When choosing the perfect Grand Canyon hike, it really depends on what you want out of your day. Some trails are more crowded, but offer better, more accessible views. Other trails provide for much more solitude, however it can take longer to access the panoramic Grand Canyon vistas, and these trails are often less maintained than the more popular options. When taking a guided guided Grand Canyon hiking tour with Grand Canyon Adventures, your guide will discuss the options with you on the morning of your hike and help you find the perfect trail.
Great ‘Starter’ Trails
Once you make the decision to take a step into the Canyon, you are joining a relatively small group of visitors who do so. Although there are no easy trails into the Grand Canyon, some are much better for beginners than others. Grand Canyon Adventures hiking guides love the Bright Angel Trail, and the South Kaibab trail as good starter hikes. Both of these trails are extremely well maintained, and offer outstanding views into the Canyon.
Bright Angel Trail
- Trailhead: Located near historic Kolb Studio
- Overall Difficulty: 5/10
- Distance to Indian Garden: 4.9M
- Total Distance (to river): 8.0
- Elevation Change: 4380 ft (1340m)
- Notes: Water available on upper trail during summer; year-round at Indian Gardens, CO River.
The Bright Angel is one of only two full maintained trails in the Canyon. Because of this, it is one of the safer, and more “mellow” trails offering a wide, generally smooth path. One of the big reasons Grand Canyon Adventures guides love it is because during the hottest months, there is cold spring water available at various locations on the trail. From the trailhead, your guided Grand Canyon Hiking Tour can take you to various places in the Canyon including the 1.5 or 3 mile rest house, Indian Gardens, or even Plateau Point. Bright Angel Trail is also a neat option simply because of the history of the trail; being one of the first used regularly in the Canyon.
South Kaibab Trail
- Trailhead: Located near Yaki Point
- Overall Difficulty: 5/10
- Distance to Cedar Ridge: 1.5m
- Distance to River: 6.7m
- Elevation Change: 4780ft (1460m)
The South Kaibab is by far our favorite trail, and the best “bang for your buck” as far as views to distance goes. Because of this, the South Kaibab Trail can often times have more people as well as mules on it. From the trailhead, it’s only about 1 mile to Plateau Point, one of the most spectacular views at the South Rim. From there, we generally continue another 0.6 miles to Cedar Ridge, a great place to rest and have lunch (Cedar Ridge also has restrooms available year round.) From Cedar Ridge still leaves you wanting more, we can even continue down another 1.5 miles to Skeleton Point. Skeleton Point offers amazing views of the Colorado River, as well as views up the Bright Angel and Plateau Point to the West. The South Kaibab Trail has no water sources.

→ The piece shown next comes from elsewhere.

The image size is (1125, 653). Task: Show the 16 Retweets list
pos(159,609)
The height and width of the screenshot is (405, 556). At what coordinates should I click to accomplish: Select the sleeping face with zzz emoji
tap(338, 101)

Advanced Grand Canyon Trails
Our two favorite “less traveled” trails in the Canyon have to be the Tanner and the Hermit Trails. As far as the South Rim is concerned, these two are as far apart as you can get (distance wise), but both offer spectacular beauty, and outstanding solitude.
- Trailhead: Located at the end of Hermit’s Rest Road
- Difficulty: 7/10
- Distance to Santa Maria Springs: 2 Miles
- Trail Type: Rough, rocky
The Hermit Trail is definitely one of our favorites if solitude is what you are looking for. The Hermit trail is located at the very end of Hermit’s Rest Road, which is normally only accessible by shuttle bus during the peak season. Grand Canyon Adventures guides have direct trailhead access, so you can skip the shuttle system with us. This trail was built in the late 1900’s by horsethieves, and was improved a bit by prospectors, so it has some really neat and rich history to it. It is not one of the regularly maintained trails at the South rim, so the Hermit can be a bit more challenging than others. Within just a couple of miles from the trailhead, you can make your way to the little oasis of Santa Maria Springs, and find some fossilized reptile tracks dug into the beautiful Coconino Sandstone along the way. Again, if solitude and something a little more off the beaten path is what you’re looking for, the Hermit is a great option.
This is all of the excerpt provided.